For a company that is supposedly set to create the cure for the coronavirus pandemic, its insiders sure seem keen to sell their stock, sort of like the Captain telling you that the ship is absolutely fine, while he puts on his lifejacket and gets into a lifeboat.
To make things worse, it turns out that Moderna is using technology patented by another firm called Arbutus to make its coronavirus vaccine, and an attempt by Moderna to challenge the Arbutus patent was recently struck down.
Key to those patents is Moderna’s supposed technological edge to begin with, the mRNA delivery system that is meant to turn our cells into antibody factories and therefore immunize us from the coronavirus.
mRNA is notoriously complicated and difficult to get right, but if the key piece of technology that Moderna is getting its valuation from belongs to someone else, what exactly are Moderna’s stockholders paying for?
3. Bitcoin Beats Gold to Hedge Dollar Decline
Since March, bitcoin has demonstrated a strong negative correlation with the dollar
Political and economic turmoil in the U.S. increases bitcoin’s shine as a hedge against inflation
It’s been said that when a butterfly flaps its wings, a hurricane occurs in China. This so-called “Butterfly Effect” is the principal tenet of Chaos Theory, which teaches us to expect the unexpected.

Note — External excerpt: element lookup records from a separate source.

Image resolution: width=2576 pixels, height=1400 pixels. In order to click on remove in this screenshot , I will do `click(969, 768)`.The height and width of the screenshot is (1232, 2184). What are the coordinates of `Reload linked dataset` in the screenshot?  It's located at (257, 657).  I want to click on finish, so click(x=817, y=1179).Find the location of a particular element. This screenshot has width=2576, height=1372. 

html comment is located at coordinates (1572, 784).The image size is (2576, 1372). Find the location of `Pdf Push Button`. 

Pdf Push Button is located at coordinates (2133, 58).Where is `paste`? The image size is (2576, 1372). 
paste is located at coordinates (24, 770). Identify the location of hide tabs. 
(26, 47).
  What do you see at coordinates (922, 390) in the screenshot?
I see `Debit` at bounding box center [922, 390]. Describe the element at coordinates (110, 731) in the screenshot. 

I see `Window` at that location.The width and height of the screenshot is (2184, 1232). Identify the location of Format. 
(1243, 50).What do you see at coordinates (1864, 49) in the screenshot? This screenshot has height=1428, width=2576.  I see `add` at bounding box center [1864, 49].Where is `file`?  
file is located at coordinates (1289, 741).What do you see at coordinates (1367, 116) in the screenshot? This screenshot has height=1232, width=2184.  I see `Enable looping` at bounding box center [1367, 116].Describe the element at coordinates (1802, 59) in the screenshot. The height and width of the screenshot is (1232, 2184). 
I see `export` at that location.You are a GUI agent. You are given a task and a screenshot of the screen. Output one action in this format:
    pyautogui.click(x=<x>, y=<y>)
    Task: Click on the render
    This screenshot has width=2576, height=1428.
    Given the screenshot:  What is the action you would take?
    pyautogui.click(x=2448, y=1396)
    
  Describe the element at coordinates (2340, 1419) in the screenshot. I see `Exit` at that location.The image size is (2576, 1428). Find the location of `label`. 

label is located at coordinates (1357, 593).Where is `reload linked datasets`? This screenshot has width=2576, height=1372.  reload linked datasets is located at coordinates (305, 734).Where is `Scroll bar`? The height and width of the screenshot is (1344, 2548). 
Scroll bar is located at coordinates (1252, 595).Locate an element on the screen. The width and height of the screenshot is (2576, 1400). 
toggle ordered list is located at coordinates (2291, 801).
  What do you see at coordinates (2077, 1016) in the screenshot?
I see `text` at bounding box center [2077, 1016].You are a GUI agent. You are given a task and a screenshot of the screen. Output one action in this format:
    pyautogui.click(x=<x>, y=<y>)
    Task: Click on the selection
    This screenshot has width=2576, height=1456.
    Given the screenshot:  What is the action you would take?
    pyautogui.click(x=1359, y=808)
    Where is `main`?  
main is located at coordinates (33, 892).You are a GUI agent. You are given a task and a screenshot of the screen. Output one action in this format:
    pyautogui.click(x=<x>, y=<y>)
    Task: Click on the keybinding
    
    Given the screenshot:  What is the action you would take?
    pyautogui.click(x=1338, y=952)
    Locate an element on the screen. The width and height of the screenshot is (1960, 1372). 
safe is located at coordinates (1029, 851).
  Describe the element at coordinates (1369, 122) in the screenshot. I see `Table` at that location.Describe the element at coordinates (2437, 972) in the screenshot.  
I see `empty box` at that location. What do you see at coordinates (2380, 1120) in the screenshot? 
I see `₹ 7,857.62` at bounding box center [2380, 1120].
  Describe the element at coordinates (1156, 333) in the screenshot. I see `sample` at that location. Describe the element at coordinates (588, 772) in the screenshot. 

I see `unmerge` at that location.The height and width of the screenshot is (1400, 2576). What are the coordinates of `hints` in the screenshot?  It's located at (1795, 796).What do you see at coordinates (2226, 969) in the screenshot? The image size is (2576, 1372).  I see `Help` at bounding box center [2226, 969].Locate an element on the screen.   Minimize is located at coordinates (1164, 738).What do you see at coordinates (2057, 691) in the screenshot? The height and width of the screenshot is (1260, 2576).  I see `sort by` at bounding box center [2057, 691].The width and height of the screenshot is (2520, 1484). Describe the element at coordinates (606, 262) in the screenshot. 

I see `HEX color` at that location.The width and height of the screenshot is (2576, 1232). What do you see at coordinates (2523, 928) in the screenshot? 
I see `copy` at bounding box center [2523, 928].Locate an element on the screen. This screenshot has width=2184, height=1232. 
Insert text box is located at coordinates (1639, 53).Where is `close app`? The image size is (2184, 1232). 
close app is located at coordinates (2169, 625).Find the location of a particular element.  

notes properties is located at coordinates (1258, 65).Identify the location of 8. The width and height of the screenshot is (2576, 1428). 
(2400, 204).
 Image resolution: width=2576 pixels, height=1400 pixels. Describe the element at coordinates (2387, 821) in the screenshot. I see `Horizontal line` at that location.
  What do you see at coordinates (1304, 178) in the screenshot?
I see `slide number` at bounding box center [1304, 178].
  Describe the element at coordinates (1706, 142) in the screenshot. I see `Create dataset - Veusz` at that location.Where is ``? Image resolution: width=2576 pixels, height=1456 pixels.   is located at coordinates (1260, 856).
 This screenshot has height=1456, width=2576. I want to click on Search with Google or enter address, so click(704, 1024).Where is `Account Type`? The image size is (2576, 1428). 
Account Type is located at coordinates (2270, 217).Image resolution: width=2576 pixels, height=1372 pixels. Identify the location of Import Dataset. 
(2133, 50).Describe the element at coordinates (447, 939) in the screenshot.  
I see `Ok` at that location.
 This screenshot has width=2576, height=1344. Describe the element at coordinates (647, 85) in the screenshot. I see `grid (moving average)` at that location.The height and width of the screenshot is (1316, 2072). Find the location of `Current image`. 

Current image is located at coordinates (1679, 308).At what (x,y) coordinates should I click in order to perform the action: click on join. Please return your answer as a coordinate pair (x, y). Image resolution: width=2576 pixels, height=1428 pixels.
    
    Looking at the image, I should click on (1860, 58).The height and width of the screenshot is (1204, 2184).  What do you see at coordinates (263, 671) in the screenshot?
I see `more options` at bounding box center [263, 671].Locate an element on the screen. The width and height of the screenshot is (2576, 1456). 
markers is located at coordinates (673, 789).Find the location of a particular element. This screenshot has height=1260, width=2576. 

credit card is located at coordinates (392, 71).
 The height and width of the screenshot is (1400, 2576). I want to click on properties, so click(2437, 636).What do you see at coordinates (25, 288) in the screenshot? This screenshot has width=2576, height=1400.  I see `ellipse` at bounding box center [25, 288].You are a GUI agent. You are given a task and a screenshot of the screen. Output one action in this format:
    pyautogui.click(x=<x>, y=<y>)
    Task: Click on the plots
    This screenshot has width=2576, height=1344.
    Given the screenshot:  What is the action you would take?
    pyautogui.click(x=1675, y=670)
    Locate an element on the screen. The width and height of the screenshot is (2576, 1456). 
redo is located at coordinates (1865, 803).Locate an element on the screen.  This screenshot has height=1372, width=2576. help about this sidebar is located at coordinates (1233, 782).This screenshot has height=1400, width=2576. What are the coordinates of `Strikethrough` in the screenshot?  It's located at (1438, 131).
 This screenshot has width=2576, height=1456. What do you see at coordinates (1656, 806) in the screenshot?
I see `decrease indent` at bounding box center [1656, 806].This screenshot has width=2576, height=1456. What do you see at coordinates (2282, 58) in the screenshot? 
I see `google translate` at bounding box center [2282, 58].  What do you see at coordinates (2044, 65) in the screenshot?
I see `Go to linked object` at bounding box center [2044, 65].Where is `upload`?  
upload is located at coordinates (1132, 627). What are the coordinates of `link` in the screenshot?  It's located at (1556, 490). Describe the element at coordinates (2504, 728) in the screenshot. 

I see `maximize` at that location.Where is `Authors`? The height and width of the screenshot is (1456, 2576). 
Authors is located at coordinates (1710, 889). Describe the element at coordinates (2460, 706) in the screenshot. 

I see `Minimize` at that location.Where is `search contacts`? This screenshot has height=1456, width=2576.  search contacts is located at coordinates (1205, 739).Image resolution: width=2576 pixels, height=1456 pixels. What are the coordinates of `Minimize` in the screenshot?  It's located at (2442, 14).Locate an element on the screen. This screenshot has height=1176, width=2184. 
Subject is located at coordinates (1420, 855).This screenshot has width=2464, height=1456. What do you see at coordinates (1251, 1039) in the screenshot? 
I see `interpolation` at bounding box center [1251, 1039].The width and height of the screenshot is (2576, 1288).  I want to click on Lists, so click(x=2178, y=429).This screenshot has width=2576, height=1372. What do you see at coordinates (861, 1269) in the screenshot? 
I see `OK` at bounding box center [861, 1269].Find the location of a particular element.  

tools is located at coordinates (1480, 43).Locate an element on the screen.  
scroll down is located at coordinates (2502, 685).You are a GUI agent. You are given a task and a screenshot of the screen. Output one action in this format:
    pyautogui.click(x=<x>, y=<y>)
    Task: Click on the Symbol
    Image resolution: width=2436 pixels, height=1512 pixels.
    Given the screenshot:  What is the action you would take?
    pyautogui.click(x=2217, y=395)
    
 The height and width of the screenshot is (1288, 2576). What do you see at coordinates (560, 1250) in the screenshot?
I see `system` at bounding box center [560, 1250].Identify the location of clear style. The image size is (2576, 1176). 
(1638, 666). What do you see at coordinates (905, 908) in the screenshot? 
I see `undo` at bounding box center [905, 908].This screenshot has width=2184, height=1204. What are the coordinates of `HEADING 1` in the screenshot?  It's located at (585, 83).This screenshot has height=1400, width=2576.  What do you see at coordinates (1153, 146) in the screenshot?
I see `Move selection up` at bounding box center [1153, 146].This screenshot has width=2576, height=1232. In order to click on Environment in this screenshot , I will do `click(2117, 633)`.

Right now at least, if a butterfly is flapping its wings, it must be huge, because an economic hurricane is at the doorstep of every country in the world and that begs the question, how does this affect the world’s favorite currency – the dollar?
It’s a bit of a misnomer to term the greenback as the world’s favorite currency, but by sheer dint of circulation, it is.
And that’s because it’s almost globally accepted, from Papua to Peru, Lagos to Laos, dollars get you there.
But escalating political and health risks in these United States, and growing pessimism over the global economic recovery, are putting pressure on the dollar relative to other currencies.
Drastic cuts in interest rates and unprecedented fiscal and monetary stimulus are not helping either.
At its core, the “strength” of any currency is a vote on the strength of its economy.
And right now, the U.S. economy appears to be lagging in re-opening versus Europe and China just when political turmoil threatens to derail much-needed stimulus from Washington.
Which could play well for a string of dollar-denominated assets, especially bitcoin.
Since March, when bitcoin plummeted precipitously, the cryptocurrency has demonstrated a stronger negative correlation with the dollar than gold, and has since recovered from that level.
Whereas in March, investors who panicked from the coronavirus pandemic fled to safety in the dollar, bitcoin has since reversed that trend, and not only made up losses against the dollar, but gained, while the greenback slipped against its main currency trading pairs and of course, gold.
Given the specter of inflation for the dollar, and unlike gold, has a pre-programmed deflationary mechanism built-in, plus a finite supply, bitcoin’s recent bullish move to US$11,000 may only be the start of its rally.